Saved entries
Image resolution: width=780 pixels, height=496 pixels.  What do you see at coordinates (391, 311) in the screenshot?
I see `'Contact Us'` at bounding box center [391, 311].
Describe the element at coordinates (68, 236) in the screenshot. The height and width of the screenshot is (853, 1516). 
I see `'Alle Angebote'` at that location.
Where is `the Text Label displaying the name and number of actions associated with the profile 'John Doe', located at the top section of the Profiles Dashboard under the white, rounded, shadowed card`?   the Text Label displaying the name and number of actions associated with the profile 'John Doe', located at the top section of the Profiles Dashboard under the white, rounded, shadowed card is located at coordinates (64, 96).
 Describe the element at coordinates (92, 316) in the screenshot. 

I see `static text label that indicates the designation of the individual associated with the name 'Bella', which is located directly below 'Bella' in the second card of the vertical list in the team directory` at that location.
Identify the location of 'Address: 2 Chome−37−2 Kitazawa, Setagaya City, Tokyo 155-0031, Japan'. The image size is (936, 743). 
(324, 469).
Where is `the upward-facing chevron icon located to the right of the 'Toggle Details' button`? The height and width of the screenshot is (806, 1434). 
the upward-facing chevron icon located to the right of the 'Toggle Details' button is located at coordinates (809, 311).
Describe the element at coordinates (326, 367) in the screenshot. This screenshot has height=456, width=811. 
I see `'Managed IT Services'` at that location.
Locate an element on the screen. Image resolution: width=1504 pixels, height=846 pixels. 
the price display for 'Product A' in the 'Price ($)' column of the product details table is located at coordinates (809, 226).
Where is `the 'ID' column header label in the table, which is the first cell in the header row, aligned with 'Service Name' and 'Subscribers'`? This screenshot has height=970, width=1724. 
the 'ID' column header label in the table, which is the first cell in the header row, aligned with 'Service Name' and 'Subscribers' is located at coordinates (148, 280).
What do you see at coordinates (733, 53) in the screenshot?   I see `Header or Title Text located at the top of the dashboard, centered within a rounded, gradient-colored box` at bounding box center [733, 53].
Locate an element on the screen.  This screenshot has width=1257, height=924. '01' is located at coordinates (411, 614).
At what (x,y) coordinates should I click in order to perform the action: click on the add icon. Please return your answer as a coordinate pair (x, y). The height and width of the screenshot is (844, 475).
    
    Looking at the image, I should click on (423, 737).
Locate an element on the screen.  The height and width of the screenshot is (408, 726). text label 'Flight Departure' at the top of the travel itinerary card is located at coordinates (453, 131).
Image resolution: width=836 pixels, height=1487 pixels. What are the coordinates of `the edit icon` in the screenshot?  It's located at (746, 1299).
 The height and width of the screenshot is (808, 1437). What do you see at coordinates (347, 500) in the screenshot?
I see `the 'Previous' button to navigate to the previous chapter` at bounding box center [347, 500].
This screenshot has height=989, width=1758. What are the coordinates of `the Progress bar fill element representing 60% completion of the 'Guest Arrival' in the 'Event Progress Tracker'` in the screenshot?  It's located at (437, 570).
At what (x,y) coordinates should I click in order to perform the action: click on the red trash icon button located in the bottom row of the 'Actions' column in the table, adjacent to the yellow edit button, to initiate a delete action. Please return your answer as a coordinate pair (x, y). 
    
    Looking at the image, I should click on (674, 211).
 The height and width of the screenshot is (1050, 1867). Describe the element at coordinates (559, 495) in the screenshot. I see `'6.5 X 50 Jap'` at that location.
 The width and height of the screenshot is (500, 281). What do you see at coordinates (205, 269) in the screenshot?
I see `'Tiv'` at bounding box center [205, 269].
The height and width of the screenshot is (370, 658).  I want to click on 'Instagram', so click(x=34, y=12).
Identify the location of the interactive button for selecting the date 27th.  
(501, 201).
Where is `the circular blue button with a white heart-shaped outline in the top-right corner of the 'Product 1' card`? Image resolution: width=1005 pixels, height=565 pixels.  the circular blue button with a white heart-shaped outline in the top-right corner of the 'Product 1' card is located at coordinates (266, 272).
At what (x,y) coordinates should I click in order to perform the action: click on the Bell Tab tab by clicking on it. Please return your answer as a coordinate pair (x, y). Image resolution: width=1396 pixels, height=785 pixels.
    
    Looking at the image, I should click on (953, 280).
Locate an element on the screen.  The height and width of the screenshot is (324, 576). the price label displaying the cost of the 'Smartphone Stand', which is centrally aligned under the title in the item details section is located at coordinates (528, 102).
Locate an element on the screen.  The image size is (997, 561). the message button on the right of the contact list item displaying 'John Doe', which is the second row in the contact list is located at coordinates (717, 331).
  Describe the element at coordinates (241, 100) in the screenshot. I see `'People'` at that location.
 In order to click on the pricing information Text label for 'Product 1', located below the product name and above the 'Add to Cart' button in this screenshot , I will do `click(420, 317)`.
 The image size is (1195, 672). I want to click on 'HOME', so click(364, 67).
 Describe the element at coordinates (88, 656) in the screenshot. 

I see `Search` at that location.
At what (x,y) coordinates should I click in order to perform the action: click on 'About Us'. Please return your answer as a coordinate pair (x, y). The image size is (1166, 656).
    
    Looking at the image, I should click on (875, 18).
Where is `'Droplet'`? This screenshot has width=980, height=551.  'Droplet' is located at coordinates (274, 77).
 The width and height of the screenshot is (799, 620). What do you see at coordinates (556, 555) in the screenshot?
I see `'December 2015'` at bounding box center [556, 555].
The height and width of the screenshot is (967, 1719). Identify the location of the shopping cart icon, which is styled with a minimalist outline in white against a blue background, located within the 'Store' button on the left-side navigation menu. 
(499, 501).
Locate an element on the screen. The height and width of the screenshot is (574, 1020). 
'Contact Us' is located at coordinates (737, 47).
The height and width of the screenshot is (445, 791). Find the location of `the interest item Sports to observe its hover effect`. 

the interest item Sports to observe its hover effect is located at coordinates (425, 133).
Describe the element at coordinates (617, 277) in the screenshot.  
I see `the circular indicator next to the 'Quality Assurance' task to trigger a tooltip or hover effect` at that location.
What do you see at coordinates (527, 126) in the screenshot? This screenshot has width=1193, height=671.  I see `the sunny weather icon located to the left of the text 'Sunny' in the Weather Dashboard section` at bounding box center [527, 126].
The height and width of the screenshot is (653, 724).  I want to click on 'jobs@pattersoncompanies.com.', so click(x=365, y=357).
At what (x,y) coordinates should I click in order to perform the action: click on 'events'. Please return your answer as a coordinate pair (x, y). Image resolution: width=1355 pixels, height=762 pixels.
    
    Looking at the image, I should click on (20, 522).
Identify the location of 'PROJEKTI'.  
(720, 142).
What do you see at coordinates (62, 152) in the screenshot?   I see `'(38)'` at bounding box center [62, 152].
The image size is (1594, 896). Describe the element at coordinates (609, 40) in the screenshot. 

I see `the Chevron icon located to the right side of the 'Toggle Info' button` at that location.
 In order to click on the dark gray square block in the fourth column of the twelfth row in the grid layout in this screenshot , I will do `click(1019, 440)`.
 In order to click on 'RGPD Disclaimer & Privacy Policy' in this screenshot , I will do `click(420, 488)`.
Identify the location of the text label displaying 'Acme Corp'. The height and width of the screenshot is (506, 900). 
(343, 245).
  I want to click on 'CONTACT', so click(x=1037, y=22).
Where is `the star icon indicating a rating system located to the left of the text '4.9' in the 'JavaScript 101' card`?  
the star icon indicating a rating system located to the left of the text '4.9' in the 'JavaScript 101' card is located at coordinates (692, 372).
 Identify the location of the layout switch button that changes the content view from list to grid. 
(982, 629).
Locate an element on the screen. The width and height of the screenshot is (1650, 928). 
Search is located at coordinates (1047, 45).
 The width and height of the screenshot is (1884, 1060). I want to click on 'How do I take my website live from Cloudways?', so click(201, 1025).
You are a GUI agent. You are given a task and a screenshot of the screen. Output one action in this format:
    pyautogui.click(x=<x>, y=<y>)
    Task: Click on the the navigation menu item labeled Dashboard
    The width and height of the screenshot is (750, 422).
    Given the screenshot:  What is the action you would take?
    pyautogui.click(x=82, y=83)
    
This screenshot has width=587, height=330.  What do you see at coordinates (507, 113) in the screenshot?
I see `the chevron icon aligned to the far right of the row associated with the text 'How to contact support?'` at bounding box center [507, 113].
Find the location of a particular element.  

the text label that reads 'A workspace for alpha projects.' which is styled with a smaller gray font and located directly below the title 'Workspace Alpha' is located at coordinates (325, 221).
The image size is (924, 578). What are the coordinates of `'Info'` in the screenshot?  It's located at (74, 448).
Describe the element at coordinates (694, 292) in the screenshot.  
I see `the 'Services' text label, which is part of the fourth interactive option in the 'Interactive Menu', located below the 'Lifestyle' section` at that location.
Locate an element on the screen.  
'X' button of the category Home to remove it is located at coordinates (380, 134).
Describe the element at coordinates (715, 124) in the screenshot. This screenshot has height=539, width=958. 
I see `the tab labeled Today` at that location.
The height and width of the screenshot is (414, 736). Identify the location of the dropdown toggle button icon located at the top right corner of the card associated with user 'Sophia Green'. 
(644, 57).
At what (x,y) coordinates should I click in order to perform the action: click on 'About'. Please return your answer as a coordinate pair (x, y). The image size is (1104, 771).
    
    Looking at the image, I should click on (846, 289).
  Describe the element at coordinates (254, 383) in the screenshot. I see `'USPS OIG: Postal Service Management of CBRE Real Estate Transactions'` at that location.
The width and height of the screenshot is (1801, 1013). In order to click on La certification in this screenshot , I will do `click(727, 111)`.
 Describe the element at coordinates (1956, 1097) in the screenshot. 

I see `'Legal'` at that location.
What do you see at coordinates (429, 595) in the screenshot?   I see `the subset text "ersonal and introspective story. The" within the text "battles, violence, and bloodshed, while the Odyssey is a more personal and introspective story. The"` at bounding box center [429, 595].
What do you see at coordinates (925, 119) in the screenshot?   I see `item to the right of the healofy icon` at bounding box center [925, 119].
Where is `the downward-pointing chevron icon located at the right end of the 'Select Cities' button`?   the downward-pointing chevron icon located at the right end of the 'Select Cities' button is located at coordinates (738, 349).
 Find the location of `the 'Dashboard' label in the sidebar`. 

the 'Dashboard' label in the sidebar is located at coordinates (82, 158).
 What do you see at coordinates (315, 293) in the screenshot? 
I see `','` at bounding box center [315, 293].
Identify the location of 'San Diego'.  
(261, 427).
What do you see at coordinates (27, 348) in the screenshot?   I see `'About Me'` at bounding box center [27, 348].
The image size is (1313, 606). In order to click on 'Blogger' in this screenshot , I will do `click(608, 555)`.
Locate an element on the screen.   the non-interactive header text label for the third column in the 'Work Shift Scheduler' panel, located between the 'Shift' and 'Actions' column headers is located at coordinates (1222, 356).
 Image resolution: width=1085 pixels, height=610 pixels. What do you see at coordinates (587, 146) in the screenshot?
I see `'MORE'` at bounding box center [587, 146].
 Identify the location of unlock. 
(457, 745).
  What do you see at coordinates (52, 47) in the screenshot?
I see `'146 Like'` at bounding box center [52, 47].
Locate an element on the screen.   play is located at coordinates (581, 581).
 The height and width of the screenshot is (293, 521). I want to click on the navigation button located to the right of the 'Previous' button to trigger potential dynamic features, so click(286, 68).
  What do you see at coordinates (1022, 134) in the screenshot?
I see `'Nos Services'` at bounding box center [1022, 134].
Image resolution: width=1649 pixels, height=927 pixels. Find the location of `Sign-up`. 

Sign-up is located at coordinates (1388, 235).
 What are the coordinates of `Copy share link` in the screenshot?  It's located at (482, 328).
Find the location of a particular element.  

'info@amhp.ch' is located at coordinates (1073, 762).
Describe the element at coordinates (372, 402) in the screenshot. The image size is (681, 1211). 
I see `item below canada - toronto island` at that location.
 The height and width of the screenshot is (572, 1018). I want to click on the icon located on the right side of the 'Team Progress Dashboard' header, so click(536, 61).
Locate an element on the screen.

Problem: Please copy out the lines without any changes, starting at the line that contains "What do you see at coordinates (1022, 134)" and ending at the line that contains "coordinates (1073, 762).".

Solution:
  What do you see at coordinates (1022, 134) in the screenshot?
I see `'Nos Services'` at bounding box center [1022, 134].
Image resolution: width=1649 pixels, height=927 pixels. Find the location of `Sign-up`. 

Sign-up is located at coordinates (1388, 235).
 What are the coordinates of `Copy share link` in the screenshot?  It's located at (482, 328).
Find the location of a particular element.  

'info@amhp.ch' is located at coordinates (1073, 762).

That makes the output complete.